There’s nobody the cops and the prisons wanted to kill more than Mumia. And yet he lives. That itself is proof of the enormous pressure the masses of people can put on the system when we act together.
The key factor in so many of these victories occurred when rank-and-file workers used their organizational power to intervene on behalf of prisoners. In 1999, the International Longshore and Warehouse Union shut down all West Coast ports demanding freedom for Mumia, and 20,000 people marched through San Francisco for Mumia, led by the ILWU contingent. Teachers in Oakland, California, held teach-ins on Mumia and the death penalty.
More recently, the Labor Action Committee to Free Mumia Abu-Jamal in Oakland organized demonstrations to demand needed hep-C treatment for prisoners and against BigPharma price-gouging by Gilead Sciences, maker of the hep-C cure Harvoni.
The National Union of Metalworkers of South Africa and other South African workers have called for Mumia’s release. Starbucks Workers United, the ILWU and Amazon Labor Union leaders have called for his freedom.
Why not the AFL-CIO? Why not the Writers Guild of America? Why not the Teamsters? If you’re a union member, what would it take for you to get a resolution adopted calling for Mumia’s freedom?
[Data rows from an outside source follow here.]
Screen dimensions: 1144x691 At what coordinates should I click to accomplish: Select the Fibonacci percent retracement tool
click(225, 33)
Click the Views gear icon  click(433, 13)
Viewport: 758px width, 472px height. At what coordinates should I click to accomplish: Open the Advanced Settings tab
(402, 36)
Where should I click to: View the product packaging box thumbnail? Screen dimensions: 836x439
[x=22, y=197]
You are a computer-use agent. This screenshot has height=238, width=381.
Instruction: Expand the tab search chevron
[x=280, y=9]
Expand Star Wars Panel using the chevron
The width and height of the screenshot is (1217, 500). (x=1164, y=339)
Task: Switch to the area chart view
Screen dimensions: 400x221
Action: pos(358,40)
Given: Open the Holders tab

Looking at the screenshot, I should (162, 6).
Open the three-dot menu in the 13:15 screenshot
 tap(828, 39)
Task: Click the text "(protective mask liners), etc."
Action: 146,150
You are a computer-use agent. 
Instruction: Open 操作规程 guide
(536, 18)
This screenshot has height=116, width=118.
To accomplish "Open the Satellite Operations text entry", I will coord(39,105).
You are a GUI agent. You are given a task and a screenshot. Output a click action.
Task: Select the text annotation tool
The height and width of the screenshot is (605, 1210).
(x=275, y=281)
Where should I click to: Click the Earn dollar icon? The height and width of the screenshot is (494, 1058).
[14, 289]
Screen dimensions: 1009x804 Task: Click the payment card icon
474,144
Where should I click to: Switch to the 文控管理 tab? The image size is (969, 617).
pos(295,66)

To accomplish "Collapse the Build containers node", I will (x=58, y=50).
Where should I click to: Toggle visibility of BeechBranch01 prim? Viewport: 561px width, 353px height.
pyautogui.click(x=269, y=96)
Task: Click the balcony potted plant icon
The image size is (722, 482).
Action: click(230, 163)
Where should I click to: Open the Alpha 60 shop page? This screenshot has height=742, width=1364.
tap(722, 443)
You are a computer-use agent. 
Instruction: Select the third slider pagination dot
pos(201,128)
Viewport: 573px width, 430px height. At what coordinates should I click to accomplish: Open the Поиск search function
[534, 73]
May Day means solidarity with prisoners
May 1 is International Workers Day. When rank-and-file workers get out into the streets to raise their own grievances, we get results. As workers, we have enormous influence over capitalist societies, but we can only wield that power in an organized, collective manner.
But what would happen if workers didn’t just join a picket line because it’s their wages that are on the line? What if we looked at the demands being raised by other workers, by the most oppressed workers in our class, in particular?
What if, by next May Day, we raised up the demands of the most oppressed sector of our class? One out of every 100 workers is shackled in a prison cell right now, forced to eat shitty food and drink poison water, subjected to the worst humiliations and the most brutal violence.
What if we echoed the call made by anti-apartheid guerrilla leader Oliver Tambo in 1982: “Now is the time, South African youth; you can and must render South Africa ungovernable!” (tinyurl.com/va5fm3w4)
We know from the letters Workers World gets from our readers on the inside just how many of our comrades inside are just waiting for the chance to be able to reciprocate a little solidarity sent their way. If you’re a union worker, don’t you want them on your side when you fight your next battle against the boss?
The Prisoners Solidarity Committee of Workers World Party calls on all rank-and-file unionists to make prisoners’ demands your demands. There is no better place to start than by demanding the immediate release of Mumia Abu-Jamal. Free Mumia! Free them all!
The writer is co-chair of the PSC, along with Mirinda Crissman.